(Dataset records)

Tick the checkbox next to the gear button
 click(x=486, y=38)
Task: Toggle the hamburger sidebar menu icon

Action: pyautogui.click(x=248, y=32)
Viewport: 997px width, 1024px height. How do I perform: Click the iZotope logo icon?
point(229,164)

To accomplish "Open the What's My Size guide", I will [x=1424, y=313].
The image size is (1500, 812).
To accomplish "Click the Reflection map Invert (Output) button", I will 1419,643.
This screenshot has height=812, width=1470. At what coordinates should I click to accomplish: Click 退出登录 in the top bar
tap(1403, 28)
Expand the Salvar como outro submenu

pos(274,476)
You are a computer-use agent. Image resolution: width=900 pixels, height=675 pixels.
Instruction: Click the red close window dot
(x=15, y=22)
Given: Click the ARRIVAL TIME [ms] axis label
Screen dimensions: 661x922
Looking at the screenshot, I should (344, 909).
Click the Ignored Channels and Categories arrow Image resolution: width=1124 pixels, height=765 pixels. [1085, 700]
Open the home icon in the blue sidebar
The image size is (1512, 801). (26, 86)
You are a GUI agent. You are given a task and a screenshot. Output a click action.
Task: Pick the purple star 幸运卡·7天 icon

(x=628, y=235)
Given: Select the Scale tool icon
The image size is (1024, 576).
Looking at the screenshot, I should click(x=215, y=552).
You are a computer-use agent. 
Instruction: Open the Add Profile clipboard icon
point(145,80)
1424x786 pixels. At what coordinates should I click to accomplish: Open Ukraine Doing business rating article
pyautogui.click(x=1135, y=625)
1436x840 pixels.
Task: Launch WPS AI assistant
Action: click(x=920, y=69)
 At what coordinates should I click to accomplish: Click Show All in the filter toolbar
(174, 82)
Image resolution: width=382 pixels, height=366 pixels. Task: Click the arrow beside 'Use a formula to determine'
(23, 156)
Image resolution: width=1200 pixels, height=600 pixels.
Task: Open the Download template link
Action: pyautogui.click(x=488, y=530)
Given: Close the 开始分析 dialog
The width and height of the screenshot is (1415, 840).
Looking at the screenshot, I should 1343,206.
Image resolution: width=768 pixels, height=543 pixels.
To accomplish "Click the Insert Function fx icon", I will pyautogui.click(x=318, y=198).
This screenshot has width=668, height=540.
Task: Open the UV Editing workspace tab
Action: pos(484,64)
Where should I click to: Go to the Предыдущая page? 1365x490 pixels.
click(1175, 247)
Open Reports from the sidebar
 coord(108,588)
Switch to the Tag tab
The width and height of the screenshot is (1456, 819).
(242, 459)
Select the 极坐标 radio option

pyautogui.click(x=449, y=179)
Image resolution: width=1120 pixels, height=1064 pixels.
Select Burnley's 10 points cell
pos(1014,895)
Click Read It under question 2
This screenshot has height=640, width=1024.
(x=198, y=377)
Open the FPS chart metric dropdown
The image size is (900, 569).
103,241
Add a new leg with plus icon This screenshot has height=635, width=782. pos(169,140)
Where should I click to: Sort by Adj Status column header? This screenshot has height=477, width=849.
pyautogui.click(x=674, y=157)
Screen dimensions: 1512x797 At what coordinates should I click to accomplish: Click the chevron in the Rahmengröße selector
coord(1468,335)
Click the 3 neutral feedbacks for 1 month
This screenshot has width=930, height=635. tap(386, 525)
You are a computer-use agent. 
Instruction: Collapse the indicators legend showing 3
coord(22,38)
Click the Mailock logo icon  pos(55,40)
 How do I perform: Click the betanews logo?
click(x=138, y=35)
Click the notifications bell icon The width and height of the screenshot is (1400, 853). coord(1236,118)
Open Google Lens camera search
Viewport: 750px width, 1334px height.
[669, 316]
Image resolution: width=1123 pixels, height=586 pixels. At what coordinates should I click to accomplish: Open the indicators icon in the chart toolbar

## EXERCISE AIM
Copy the data from its start through the line containing "(x=628, y=235)", keeping both ends and every line between them unchanged.

## RESULT OF THE EXERCISE
Tick the checkbox next to the gear button
 click(x=486, y=38)
Task: Toggle the hamburger sidebar menu icon

Action: pyautogui.click(x=248, y=32)
Viewport: 997px width, 1024px height. How do I perform: Click the iZotope logo icon?
point(229,164)

To accomplish "Open the What's My Size guide", I will [x=1424, y=313].
The image size is (1500, 812).
To accomplish "Click the Reflection map Invert (Output) button", I will 1419,643.
This screenshot has height=812, width=1470. At what coordinates should I click to accomplish: Click 退出登录 in the top bar
tap(1403, 28)
Expand the Salvar como outro submenu

pos(274,476)
You are a computer-use agent. Image resolution: width=900 pixels, height=675 pixels.
Instruction: Click the red close window dot
(x=15, y=22)
Given: Click the ARRIVAL TIME [ms] axis label
Screen dimensions: 661x922
Looking at the screenshot, I should (344, 909).
Click the Ignored Channels and Categories arrow Image resolution: width=1124 pixels, height=765 pixels. [1085, 700]
Open the home icon in the blue sidebar
The image size is (1512, 801). (26, 86)
You are a GUI agent. You are given a task and a screenshot. Output a click action.
Task: Pick the purple star 幸运卡·7天 icon

(x=628, y=235)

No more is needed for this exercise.